En sus últimas apariciones, deplora que la Asamblea Nacional "no haya sembrado ni un tomate" ¿creerá que el Capitolio es conuco y los diputados, agricultores?, y casi que lagrimea pidiendo cacao para apuntalar lo que presenta como hercúleos esfuerzos para remediar los males que su impericia y su temeridad han ocasionado a la República y a sus pobladores.
¿Cortarle la luz al Parlamento, como ha amenazado, no es un alarmante síntoma de insania que lo incapacita para gobernar y lo ubica, psicológicamente hablando, en un punto equidistante entre la incongruencia del zimbabuense Robert Mugabe y la excentricidad del ecuatoriano Abdalá Bucaram? Al igual que Mugabe, es incapaz de entender que la inflación atañe esencialmente a la economía y no a la política, por más que ésta pueda influir en aquélla ¡la economía, estúpido!-; y, emulando al chiflado ecuatoriano, cuando usted menos espera, le da por el canto y la bailoterapia.
No, Venezuela ya no da más y ello podría ser fundamento y explicación de dos inquietantes fenómenos que han comenzado a acaparar titulares y espacio en los medios de comunicación: los linchamientos y los saqueos.
Ninguna de estas manifestaciones es excusable.

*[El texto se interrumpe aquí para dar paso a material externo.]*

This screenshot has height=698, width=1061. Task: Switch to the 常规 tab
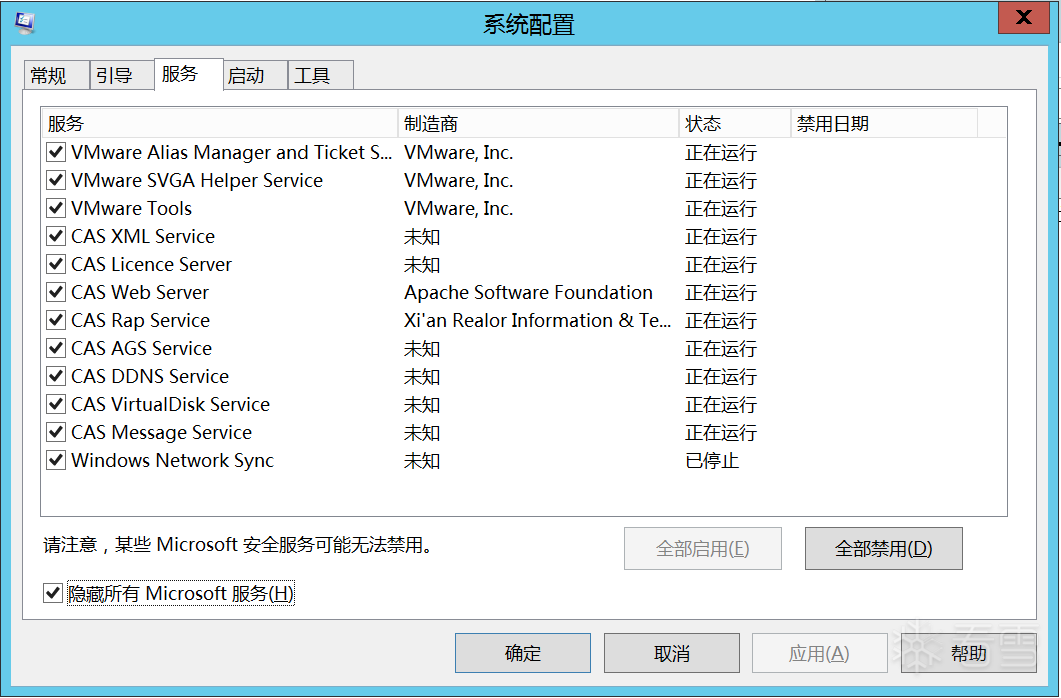(x=48, y=76)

Ensañarse, erigiéndose en juez y verdugo para cobrar venganza, que no justicia, por mano propia ejecutando cual Fuenteovejuna, todos a una al sospechoso de un delito, es una fechoría colectiva que merece tanta reprensión como la cometida por el sentenciado por la rabia popular. Claro, en una sociedad en la que el Poder Judicial funcione y no sea un mero brazo castigador del Ejecutivo. Lo mismo puede decirse de los saqueos, rebatiñas de pan para hoy y hambre mañana, con las que turbas exaltadas escarmientan a quienes juzgan acaparadores y especuladores.
En ambos casos, la responsabilidad de que tan bárbaras demostraciones de incivilidad hayan cobrado protagonismo es de la revolución bonita. Esta perversa regresión histórica ha hecho de la impunidad razón valedera para que el malandraje ordinario y gángsteres de cuello rojo se sientan a sus anchas.
Y, como lo que es igual no es trampa, frente al atropello, los afectados reaccionan en sintonía con el agresor. En el fondo, pareciera que las autoridades utilizan estos excesos amparados en el anonimato de la multitud para ganarle tiempo al tiempo, en una terca carrera de resistencia al revocatorio que le impele a inmovilizar a la administración pública a fin de impedir se malicia y es verosímil que la oposición cumpla con los plazos estipulados por la ley para activar el referéndum. Decía Napoleón: "Hay ladrones a los que no se castiga, pero que roban lo más preciado: el tiempo".